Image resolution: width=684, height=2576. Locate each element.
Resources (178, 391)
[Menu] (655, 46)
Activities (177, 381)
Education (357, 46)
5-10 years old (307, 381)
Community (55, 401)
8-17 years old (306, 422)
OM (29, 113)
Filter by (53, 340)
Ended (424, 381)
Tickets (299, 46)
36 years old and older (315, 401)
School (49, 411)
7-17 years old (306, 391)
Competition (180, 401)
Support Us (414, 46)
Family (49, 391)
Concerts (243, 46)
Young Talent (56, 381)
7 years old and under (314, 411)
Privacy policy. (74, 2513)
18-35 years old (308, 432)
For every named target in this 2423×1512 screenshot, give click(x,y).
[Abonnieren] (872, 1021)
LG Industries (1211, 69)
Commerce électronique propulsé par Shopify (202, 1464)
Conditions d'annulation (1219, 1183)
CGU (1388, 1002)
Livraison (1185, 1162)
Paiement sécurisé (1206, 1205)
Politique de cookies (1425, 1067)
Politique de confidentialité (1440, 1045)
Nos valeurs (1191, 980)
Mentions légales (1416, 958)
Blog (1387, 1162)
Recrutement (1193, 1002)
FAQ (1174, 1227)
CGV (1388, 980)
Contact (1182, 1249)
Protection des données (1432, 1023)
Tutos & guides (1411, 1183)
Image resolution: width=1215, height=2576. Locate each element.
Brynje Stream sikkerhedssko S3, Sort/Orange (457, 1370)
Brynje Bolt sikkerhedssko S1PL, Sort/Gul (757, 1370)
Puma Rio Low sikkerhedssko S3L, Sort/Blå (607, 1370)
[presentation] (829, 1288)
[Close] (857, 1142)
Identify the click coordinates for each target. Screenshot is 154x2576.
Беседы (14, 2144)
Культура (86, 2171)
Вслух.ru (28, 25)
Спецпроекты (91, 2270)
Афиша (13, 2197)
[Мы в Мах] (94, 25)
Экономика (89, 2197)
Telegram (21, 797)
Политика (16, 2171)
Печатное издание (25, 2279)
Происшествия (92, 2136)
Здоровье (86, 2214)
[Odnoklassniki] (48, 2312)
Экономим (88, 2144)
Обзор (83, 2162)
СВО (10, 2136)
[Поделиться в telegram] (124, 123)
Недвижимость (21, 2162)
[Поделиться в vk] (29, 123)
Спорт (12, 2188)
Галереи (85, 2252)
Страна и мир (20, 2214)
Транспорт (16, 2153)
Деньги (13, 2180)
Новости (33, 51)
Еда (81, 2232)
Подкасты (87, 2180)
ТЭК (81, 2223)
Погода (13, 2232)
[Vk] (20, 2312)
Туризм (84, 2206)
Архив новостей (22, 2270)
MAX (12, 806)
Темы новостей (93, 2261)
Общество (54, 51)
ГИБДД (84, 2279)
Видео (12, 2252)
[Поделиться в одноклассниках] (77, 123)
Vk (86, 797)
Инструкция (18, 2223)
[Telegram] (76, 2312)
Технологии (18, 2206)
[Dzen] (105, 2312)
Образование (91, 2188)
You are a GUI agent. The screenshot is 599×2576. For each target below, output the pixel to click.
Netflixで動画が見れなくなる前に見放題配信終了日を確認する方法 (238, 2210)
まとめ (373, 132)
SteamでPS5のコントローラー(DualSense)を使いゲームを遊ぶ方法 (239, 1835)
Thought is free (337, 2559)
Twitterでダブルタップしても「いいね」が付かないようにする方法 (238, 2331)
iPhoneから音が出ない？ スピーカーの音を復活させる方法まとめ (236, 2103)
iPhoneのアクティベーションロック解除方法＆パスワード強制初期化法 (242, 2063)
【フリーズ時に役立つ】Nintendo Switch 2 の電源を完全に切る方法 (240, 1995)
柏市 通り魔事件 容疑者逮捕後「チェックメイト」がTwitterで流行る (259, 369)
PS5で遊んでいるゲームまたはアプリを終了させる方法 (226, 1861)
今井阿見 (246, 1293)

━━━━━━━━━━━━━━━━

* **Goal of the exercise**
Exactly as they appear above, the records are to be transcribed in full.

* **Finished task**
Image resolution: width=684, height=2576. Locate each element.
Resources (178, 391)
[Menu] (655, 46)
Activities (177, 381)
Education (357, 46)
5-10 years old (307, 381)
Community (55, 401)
8-17 years old (306, 422)
OM (29, 113)
Filter by (53, 340)
Ended (424, 381)
Tickets (299, 46)
36 years old and older (315, 401)
School (49, 411)
7-17 years old (306, 391)
Competition (180, 401)
Support Us (414, 46)
Family (49, 391)
Concerts (243, 46)
Young Talent (56, 381)
7 years old and under (314, 411)
Privacy policy. (74, 2513)
18-35 years old (308, 432)
For every named target in this 2423×1512 screenshot, give click(x,y).
[Abonnieren] (872, 1021)
LG Industries (1211, 69)
Commerce électronique propulsé par Shopify (202, 1464)
Conditions d'annulation (1219, 1183)
CGU (1388, 1002)
Livraison (1185, 1162)
Paiement sécurisé (1206, 1205)
Politique de cookies (1425, 1067)
Politique de confidentialité (1440, 1045)
Nos valeurs (1191, 980)
Mentions légales (1416, 958)
Blog (1387, 1162)
Recrutement (1193, 1002)
FAQ (1174, 1227)
CGV (1388, 980)
Contact (1182, 1249)
Protection des données (1432, 1023)
Tutos & guides (1411, 1183)
Image resolution: width=1215, height=2576. Locate each element.
Brynje Stream sikkerhedssko S3, Sort/Orange (457, 1370)
Brynje Bolt sikkerhedssko S1PL, Sort/Gul (757, 1370)
Puma Rio Low sikkerhedssko S3L, Sort/Blå (607, 1370)
[presentation] (829, 1288)
[Close] (857, 1142)
Identify the click coordinates for each target. Screenshot is 154x2576.
Беседы (14, 2144)
Культура (86, 2171)
Вслух.ru (28, 25)
Спецпроекты (91, 2270)
Афиша (13, 2197)
[Мы в Мах] (94, 25)
Экономика (89, 2197)
Telegram (21, 797)
Политика (16, 2171)
Печатное издание (25, 2279)
Происшествия (92, 2136)
Здоровье (86, 2214)
[Odnoklassniki] (48, 2312)
Экономим (88, 2144)
Обзор (83, 2162)
СВО (10, 2136)
[Поделиться в telegram] (124, 123)
Недвижимость (21, 2162)
[Поделиться в vk] (29, 123)
Спорт (12, 2188)
Галереи (85, 2252)
Страна и мир (20, 2214)
Транспорт (16, 2153)
Деньги (13, 2180)
Новости (33, 51)
Еда (81, 2232)
Подкасты (87, 2180)
ТЭК (81, 2223)
Погода (13, 2232)
[Vk] (20, 2312)
Туризм (84, 2206)
Архив новостей (22, 2270)
MAX (12, 806)
Темы новостей (93, 2261)
Общество (54, 51)
ГИБДД (84, 2279)
Видео (12, 2252)
[Поделиться в одноклассниках] (77, 123)
Vk (86, 797)
Инструкция (18, 2223)
[Telegram] (76, 2312)
Технологии (18, 2206)
[Dzen] (105, 2312)
Образование (91, 2188)
You are a GUI agent. The screenshot is 599×2576. For each target below, output the pixel to click.
Netflixで動画が見れなくなる前に見放題配信終了日を確認する方法 (238, 2210)
まとめ (373, 132)
SteamでPS5のコントローラー(DualSense)を使いゲームを遊ぶ方法 (239, 1835)
Thought is free (337, 2559)
Twitterでダブルタップしても「いいね」が付かないようにする方法 (238, 2331)
iPhoneから音が出ない？ スピーカーの音を復活させる方法まとめ (236, 2103)
iPhoneのアクティベーションロック解除方法＆パスワード強制初期化法 (242, 2063)
【フリーズ時に役立つ】Nintendo Switch 2 の電源を完全に切る方法 (240, 1995)
柏市 通り魔事件 容疑者逮捕後「チェックメイト」がTwitterで流行る (259, 369)
PS5で遊んでいるゲームまたはアプリを終了させる方法 (226, 1861)
今井阿見 (246, 1293)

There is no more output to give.